Even the consideration of creating a home with your honey can give you butterflies.
But if you're not ready for such a big step, it can be grounds for disaster.
Here are 5 things to consider before you sign on the dotted line:
1. What is the status of our relationship?
In answering this, you want to consider the amount of conflict that is occurring in your relationship, your relationship history, and commitment towards the future.
Healthy relationships should follow the 5:1 ratio - meaning for every negative interaction, there should be 5 positive interactions to counter the negative. Relationships that are not solid have the potential to fizzle, and leases and mortgages are often difficult to break.

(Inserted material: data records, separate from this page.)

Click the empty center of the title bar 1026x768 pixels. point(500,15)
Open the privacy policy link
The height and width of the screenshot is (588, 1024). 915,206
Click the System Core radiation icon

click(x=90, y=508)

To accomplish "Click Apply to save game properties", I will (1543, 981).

2. Are we compatible room mates?
Domestic bliss can be difficult to attain, even for the most seasoned couples. Understanding what role each of you will play in the household is important, and definitely a conversation that should take place before you get the keys to you're new place.
Knowing who will be responsible for which chores in addition to having an understanding about expectations for personal space, bathroom habits, pets, and visitors are all important things to consider.

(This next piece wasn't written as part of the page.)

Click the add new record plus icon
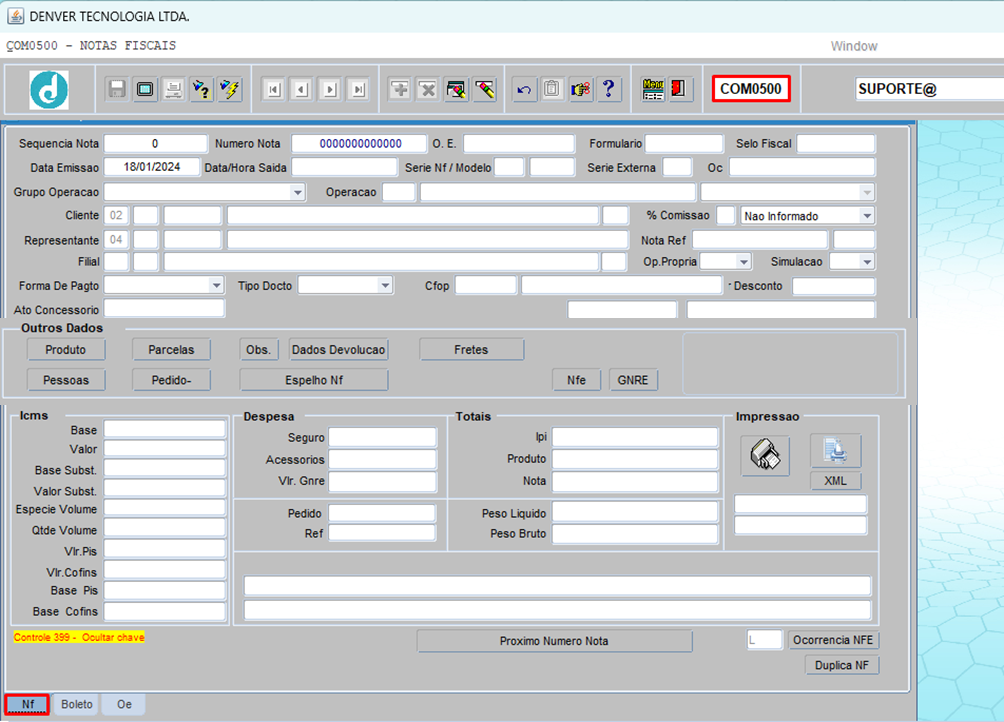 399,89
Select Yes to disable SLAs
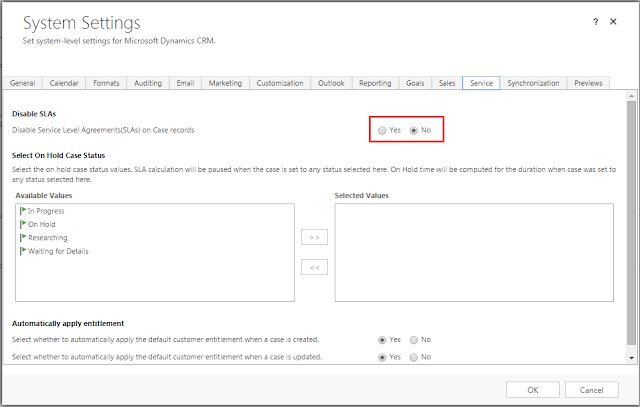This screenshot has width=640, height=407. point(382,130)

Are you an early bird? Is your partner a night owl? Do you love having dinner parties weekly? Does your partner see their dwelling as a quiet place to recharge? When you're opposites, and can't find a balance, things can go downhill fast.
3. Are we on the same page financially?
Finances can cause major rifts between partners. Sitting down and having a plan regarding who will pay for what, how often, will cut down on any surprises.
Contingency plans for job loss, unexpected illness and other life-changing events should also be discussed.
Will you be combining incomes? Keeping things separate? Splitting the rent 50/50? There is no right answer, but a clear expectation will set you up for less arguments down the line.
4. Do we have a long term plan?
Understanding what future plans each of you has and making sure you are on the same page will greatly benefit your relationship and make for a happy home.
Are you planning to get married? Buy a house? Have children? Will one of you be taking a job out of state in the future? Having clear goals as a couple is important.
5. Am I emotionally ready for this commitment?
Moving in with your partner might seem like the most awesome experience, no more weekends over, and devoting your items to a single drawer! But moving in together is a huge step, and when conflicts arise there is often less space between you to offer a retreat.
Consider what might happen if you were to split up, and make sure you have a financial plan for such. Taking an account of the relationship, and how you truly feel about the person you are thinking about moving in with.
What does your gut tell you about your future with this person? You may find that living together is as awesome as you had thought, but a little planning and forethought goes a long way!